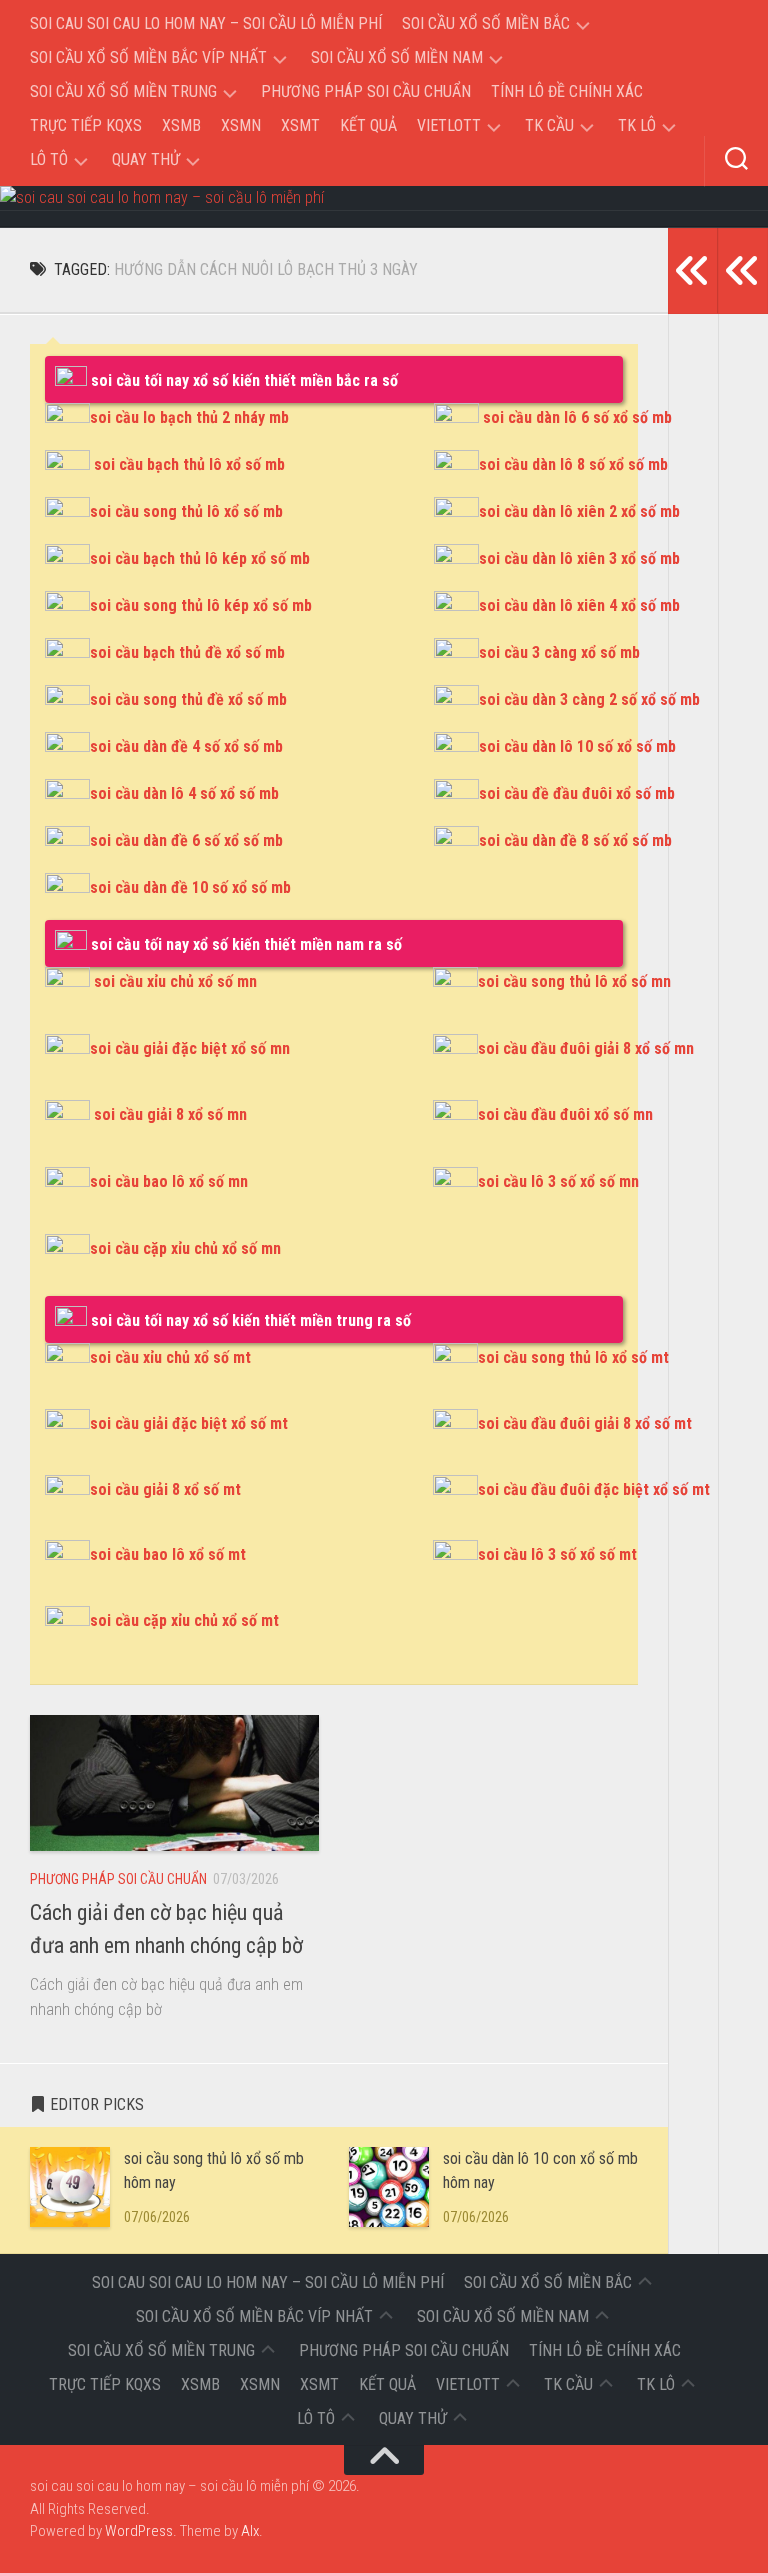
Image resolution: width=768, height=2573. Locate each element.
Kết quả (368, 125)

---

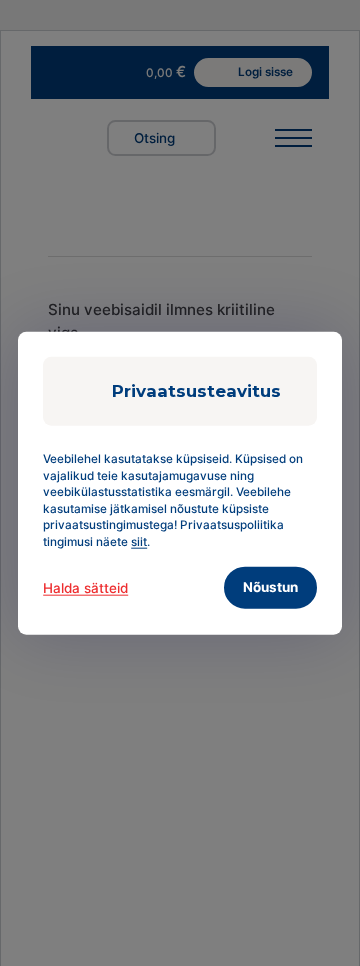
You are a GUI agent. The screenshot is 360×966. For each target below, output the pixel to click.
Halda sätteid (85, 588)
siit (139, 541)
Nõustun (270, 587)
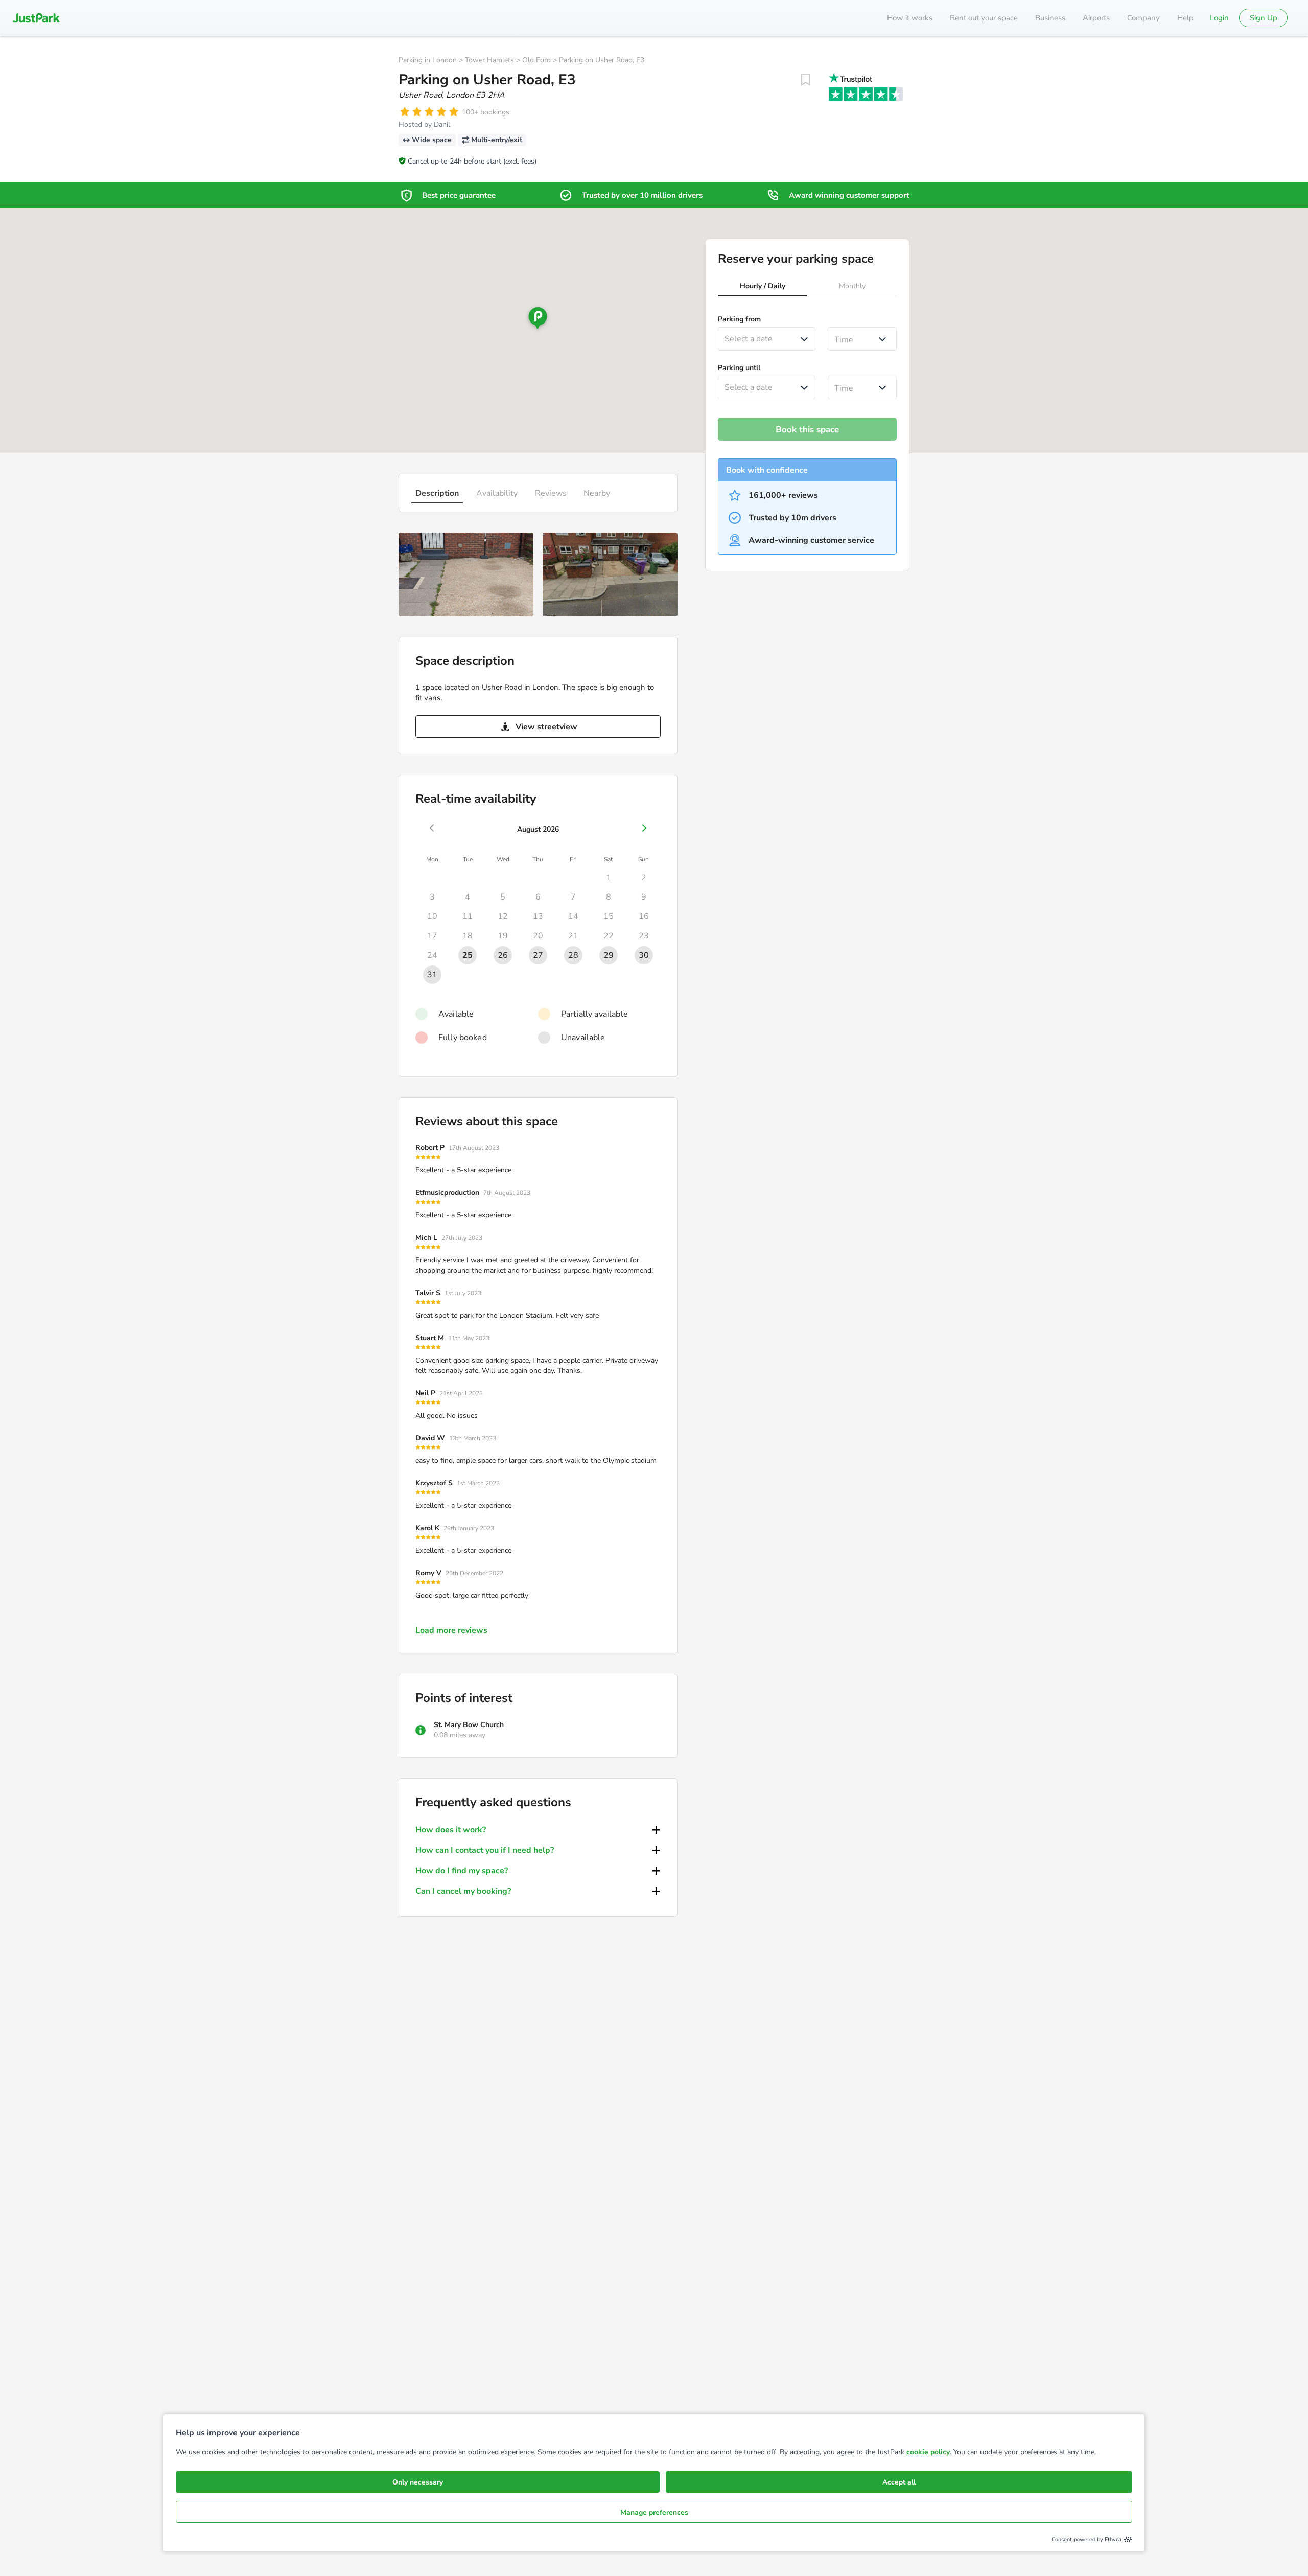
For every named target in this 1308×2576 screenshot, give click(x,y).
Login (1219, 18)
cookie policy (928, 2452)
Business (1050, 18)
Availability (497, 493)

...

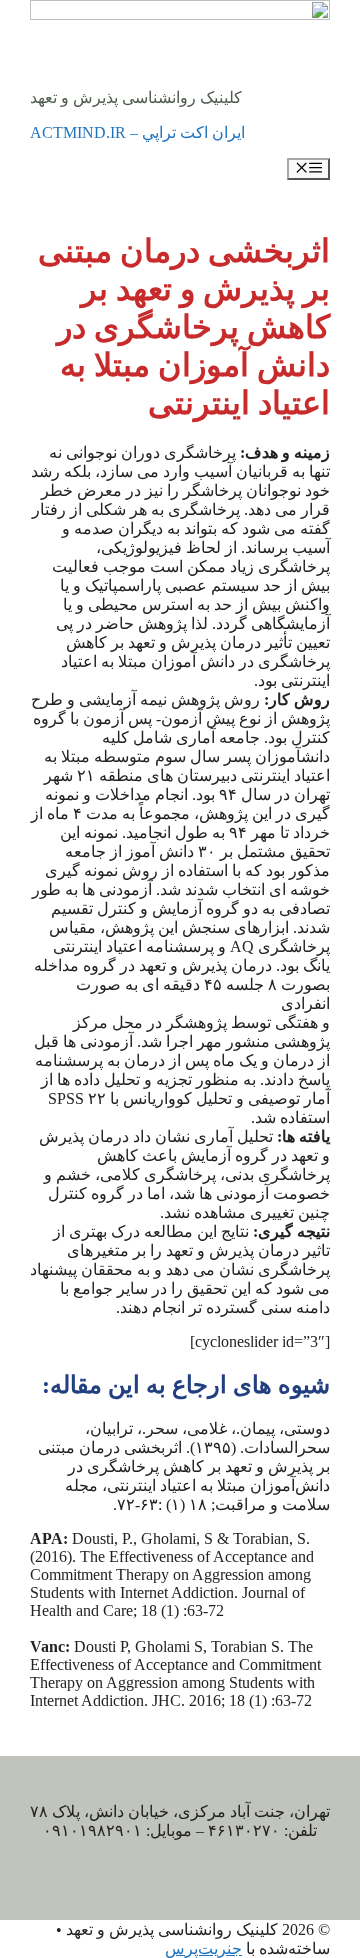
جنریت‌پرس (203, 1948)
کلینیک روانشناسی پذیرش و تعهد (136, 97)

(TASK): Please report how many lines in the listing above contain the word "each", and give nothing but the number.

(ANSWER TO THE PROBLEM): 2